Can you rewrite the records as a Markdown table with the columns Row and Line, starting at the line that contains "Click the leftmost heart in the health bar" and ending at the line that contains "point(430,770)", with blank lines left out?

§ **Listed entries**:

====

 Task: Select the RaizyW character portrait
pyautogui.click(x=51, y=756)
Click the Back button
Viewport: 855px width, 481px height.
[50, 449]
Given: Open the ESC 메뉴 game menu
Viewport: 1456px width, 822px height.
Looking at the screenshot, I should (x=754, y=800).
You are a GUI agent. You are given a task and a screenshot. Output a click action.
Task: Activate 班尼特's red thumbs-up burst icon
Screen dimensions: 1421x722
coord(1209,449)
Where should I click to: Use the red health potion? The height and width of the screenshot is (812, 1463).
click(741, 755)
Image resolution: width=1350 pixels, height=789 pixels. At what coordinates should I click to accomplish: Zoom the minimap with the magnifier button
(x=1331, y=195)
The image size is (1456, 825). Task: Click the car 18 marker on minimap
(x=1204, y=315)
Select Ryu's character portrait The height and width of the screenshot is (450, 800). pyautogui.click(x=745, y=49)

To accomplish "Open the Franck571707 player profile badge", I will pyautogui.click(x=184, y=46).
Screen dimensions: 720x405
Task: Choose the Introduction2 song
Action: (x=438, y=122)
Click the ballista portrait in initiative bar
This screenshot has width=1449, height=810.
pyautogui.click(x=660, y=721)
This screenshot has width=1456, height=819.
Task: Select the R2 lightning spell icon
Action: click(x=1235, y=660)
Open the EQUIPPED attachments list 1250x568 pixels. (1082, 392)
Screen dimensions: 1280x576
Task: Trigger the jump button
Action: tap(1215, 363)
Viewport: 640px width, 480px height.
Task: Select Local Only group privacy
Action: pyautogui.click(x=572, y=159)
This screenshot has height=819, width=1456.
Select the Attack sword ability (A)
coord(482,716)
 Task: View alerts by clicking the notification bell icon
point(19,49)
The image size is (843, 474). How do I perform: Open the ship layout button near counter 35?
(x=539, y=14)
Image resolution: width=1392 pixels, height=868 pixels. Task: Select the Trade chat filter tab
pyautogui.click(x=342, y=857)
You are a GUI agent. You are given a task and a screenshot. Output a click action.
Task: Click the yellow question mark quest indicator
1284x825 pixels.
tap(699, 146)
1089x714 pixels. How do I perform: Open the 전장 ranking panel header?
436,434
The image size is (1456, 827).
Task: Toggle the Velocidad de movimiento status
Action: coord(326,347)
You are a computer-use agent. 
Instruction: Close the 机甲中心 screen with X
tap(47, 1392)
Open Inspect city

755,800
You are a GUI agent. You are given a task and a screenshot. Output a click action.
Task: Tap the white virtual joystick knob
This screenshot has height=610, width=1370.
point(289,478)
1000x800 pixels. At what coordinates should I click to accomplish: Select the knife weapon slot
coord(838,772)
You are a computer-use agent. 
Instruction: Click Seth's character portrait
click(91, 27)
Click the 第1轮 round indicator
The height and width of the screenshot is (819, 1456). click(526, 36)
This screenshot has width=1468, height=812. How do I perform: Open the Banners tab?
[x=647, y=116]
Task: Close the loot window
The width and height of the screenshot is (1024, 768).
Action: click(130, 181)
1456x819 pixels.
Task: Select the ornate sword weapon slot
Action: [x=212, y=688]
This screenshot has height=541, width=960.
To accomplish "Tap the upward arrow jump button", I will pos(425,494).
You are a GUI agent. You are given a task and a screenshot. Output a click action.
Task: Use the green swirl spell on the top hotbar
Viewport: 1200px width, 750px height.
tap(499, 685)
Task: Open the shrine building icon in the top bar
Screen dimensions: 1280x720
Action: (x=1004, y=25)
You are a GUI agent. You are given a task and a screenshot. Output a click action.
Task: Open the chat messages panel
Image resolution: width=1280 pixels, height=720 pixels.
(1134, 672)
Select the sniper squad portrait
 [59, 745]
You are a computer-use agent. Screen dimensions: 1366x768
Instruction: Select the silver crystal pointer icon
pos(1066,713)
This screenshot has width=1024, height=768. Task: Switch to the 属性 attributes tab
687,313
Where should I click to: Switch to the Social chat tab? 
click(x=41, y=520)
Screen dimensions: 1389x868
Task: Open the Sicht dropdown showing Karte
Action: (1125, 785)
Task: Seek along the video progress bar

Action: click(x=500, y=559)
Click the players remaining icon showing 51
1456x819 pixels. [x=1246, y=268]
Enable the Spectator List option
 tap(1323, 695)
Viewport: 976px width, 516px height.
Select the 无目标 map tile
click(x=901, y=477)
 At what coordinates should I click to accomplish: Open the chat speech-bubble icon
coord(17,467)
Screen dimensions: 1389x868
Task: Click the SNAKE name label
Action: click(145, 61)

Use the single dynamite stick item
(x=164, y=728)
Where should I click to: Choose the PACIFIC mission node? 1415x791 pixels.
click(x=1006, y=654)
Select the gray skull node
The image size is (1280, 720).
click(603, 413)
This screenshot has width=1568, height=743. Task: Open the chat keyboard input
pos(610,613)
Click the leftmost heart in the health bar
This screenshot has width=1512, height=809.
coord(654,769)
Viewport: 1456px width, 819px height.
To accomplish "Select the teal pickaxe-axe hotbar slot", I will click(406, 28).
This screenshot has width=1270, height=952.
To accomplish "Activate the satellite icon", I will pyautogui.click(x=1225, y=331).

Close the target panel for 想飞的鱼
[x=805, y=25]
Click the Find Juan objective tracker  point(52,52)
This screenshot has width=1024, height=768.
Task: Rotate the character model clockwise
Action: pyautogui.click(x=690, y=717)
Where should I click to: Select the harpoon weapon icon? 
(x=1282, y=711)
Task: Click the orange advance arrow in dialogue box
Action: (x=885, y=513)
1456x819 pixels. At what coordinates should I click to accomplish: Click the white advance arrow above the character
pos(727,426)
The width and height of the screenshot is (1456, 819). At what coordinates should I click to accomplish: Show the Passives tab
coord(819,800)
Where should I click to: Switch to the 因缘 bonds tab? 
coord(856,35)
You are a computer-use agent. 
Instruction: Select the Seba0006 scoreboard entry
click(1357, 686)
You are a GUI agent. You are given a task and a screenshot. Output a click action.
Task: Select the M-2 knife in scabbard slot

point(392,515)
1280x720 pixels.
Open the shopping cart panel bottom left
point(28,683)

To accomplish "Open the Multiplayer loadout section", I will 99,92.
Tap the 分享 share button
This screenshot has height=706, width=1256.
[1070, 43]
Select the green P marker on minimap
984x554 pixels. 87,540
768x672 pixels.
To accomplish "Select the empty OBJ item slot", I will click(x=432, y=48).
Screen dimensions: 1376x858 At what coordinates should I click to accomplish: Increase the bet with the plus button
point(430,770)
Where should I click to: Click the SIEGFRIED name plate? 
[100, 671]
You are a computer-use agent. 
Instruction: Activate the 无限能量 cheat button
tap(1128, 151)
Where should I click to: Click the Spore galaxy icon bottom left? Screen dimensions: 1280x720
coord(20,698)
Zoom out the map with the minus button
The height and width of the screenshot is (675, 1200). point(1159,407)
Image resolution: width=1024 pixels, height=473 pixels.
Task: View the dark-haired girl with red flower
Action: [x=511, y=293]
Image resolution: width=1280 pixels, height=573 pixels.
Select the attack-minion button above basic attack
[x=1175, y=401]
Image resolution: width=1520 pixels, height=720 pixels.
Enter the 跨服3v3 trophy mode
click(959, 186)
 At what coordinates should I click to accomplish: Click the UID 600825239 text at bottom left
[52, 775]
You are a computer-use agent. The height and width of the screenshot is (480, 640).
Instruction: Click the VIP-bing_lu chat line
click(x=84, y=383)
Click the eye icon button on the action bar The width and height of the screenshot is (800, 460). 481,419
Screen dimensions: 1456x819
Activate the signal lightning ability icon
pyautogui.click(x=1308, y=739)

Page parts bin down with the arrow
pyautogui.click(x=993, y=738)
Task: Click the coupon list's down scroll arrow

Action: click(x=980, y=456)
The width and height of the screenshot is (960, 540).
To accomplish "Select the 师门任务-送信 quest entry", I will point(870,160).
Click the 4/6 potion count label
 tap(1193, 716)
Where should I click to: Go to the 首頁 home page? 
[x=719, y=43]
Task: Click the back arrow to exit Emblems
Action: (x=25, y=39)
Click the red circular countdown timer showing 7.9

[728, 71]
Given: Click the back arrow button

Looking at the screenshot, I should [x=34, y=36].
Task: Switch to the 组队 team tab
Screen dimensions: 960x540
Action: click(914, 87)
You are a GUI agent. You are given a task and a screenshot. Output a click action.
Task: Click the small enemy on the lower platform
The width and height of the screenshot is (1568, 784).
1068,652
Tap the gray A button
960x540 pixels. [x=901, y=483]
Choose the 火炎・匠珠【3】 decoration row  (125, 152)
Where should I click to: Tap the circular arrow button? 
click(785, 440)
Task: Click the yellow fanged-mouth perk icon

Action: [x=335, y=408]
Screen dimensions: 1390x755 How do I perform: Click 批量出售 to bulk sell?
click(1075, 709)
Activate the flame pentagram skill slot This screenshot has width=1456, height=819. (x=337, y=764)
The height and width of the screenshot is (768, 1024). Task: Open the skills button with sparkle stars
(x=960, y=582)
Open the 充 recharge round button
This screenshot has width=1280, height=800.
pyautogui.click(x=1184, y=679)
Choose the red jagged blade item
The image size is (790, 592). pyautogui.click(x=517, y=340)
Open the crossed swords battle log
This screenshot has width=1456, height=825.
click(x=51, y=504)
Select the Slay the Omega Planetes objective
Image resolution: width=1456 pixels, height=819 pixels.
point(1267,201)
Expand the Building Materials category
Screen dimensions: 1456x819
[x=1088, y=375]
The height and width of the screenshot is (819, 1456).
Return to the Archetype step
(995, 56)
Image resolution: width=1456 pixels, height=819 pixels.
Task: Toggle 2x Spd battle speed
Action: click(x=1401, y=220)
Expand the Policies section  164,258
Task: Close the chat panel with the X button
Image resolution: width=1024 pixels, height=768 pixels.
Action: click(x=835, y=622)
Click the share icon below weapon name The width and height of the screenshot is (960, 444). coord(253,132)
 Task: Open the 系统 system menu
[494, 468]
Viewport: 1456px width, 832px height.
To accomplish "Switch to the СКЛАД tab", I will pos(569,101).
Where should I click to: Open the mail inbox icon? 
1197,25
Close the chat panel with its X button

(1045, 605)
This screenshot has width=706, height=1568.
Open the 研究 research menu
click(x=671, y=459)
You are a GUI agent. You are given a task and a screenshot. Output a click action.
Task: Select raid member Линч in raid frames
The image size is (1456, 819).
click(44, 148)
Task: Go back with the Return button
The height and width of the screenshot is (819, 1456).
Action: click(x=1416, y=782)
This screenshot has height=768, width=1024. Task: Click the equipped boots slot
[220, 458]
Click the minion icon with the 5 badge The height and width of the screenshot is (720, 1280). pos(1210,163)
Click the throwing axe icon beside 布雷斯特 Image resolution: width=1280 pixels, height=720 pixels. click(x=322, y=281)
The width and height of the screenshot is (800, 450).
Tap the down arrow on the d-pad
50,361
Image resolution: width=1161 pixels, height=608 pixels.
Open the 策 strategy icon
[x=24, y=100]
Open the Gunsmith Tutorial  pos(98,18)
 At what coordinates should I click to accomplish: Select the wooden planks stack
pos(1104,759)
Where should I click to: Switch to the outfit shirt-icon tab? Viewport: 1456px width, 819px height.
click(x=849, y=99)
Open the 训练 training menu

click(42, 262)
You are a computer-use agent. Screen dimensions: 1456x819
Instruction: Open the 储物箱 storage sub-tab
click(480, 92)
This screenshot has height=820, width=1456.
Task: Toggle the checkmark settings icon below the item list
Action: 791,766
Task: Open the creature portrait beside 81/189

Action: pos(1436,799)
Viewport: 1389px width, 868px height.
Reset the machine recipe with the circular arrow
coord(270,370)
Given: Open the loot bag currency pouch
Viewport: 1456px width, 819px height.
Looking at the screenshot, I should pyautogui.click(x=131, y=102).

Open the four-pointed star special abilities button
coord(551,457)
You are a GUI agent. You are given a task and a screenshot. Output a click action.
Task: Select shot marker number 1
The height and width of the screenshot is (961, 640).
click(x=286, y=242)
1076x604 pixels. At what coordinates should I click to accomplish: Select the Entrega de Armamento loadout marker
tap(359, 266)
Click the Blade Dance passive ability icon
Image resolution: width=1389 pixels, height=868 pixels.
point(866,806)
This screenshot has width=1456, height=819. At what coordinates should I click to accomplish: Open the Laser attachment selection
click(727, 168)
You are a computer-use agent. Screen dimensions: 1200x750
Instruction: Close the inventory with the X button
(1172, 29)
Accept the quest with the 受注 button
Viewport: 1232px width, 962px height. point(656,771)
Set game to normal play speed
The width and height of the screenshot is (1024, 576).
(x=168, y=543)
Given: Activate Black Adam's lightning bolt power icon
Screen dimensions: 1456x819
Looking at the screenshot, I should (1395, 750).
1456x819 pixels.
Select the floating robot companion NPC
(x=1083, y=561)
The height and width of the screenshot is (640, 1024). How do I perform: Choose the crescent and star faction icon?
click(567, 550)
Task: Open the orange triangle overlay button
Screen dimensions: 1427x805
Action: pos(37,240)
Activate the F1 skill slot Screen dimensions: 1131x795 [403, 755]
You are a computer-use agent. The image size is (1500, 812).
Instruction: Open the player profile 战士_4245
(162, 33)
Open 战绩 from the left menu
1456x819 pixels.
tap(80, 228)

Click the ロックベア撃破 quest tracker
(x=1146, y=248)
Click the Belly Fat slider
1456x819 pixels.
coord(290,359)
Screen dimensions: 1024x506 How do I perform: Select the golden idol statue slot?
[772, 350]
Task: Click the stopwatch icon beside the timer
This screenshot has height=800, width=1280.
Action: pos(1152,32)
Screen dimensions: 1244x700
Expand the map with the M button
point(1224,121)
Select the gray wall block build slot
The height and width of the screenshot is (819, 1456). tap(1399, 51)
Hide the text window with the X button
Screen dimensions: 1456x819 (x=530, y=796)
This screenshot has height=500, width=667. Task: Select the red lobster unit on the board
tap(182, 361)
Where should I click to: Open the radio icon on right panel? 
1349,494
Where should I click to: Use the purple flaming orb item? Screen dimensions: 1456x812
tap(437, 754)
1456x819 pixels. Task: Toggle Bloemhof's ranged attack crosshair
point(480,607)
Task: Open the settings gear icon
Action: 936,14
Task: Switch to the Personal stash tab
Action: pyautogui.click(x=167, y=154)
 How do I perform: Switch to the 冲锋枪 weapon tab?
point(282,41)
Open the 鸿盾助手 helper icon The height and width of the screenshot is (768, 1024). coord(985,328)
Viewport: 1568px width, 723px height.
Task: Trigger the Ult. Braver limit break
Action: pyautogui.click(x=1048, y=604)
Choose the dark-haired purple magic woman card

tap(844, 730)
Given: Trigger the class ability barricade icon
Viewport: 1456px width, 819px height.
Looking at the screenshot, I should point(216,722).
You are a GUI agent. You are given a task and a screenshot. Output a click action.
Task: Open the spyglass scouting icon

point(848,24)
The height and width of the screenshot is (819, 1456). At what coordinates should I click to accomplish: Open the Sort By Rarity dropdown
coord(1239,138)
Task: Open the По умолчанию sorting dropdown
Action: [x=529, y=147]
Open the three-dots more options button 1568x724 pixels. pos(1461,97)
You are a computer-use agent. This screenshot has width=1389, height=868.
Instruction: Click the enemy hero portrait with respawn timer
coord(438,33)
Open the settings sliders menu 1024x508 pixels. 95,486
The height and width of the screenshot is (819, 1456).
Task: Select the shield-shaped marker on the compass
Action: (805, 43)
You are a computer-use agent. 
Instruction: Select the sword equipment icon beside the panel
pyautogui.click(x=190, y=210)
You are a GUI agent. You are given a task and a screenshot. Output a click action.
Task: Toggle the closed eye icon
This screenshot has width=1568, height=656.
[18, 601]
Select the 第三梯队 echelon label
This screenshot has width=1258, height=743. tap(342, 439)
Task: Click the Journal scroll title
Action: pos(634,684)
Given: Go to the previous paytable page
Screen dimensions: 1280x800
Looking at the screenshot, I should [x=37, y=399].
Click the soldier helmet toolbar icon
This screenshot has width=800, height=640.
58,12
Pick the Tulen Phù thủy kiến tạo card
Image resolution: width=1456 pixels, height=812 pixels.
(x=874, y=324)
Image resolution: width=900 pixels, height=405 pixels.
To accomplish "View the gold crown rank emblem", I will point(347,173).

====

§ **Full output**:
| Row | Line |
|---|---|
| 1 | Click the leftmost heart in the health bar |
| 2 | This screenshot has width=1512, height=809. |
| 3 | coord(654,769) |
| 4 | Viewport: 1456px width, 819px height. |
| 5 | To accomplish "Select the teal pickaxe-axe hotbar slot", I will click(406, 28). |
| 6 | This screenshot has width=1270, height=952. |
| 7 | To accomplish "Activate the satellite icon", I will pyautogui.click(x=1225, y=331). |
| 8 | Close the target panel for 想飞的鱼 |
| 9 | [x=805, y=25] |
| 10 | Click the Find Juan objective tracker  point(52,52) |
| 11 | This screenshot has width=1024, height=768. |
| 12 | Task: Rotate the character model clockwise |
| 13 | Action: pyautogui.click(x=690, y=717) |
| 14 | Where should I click to: Select the harpoon weapon icon?  |
| 15 | (x=1282, y=711) |
| 16 | Task: Click the orange advance arrow in dialogue box |
| 17 | Action: (x=885, y=513) |
| 18 | 1456x819 pixels. At what coordinates should I click to accomplish: Click the white advance arrow above the character |
| 19 | pos(727,426) |
| 20 | The width and height of the screenshot is (1456, 819). At what coordinates should I click to accomplish: Show the Passives tab |
| 21 | coord(819,800) |
| 22 | Where should I click to: Switch to the 因缘 bonds tab?  |
| 23 | coord(856,35) |
| 24 | You are a computer-use agent.  |
| 25 | Instruction: Select the Seba0006 scoreboard entry |
| 26 | click(1357, 686) |
| 27 | You are a GUI agent. You are given a task and a screenshot. Output a click action. |
| 28 | Task: Select the M-2 knife in scabbard slot |
| 29 | point(392,515) |
| 30 | 1280x720 pixels. |
| 31 | Open the shopping cart panel bottom left |
| 32 | point(28,683) |
| 33 | To accomplish "Open the Multiplayer loadout section", I will 99,92. |
| 34 | Tap the 分享 share button |
| 35 | This screenshot has height=706, width=1256. |
| 36 | [1070, 43] |
| 37 | Select the green P marker on minimap |
| 38 | 984x554 pixels. 87,540 |
| 39 | 768x672 pixels. |
| 40 | To accomplish "Select the empty OBJ item slot", I will click(x=432, y=48). |
| 41 | Screen dimensions: 1376x858 At what coordinates should I click to accomplish: Increase the bet with the plus button |
| 42 | point(430,770) |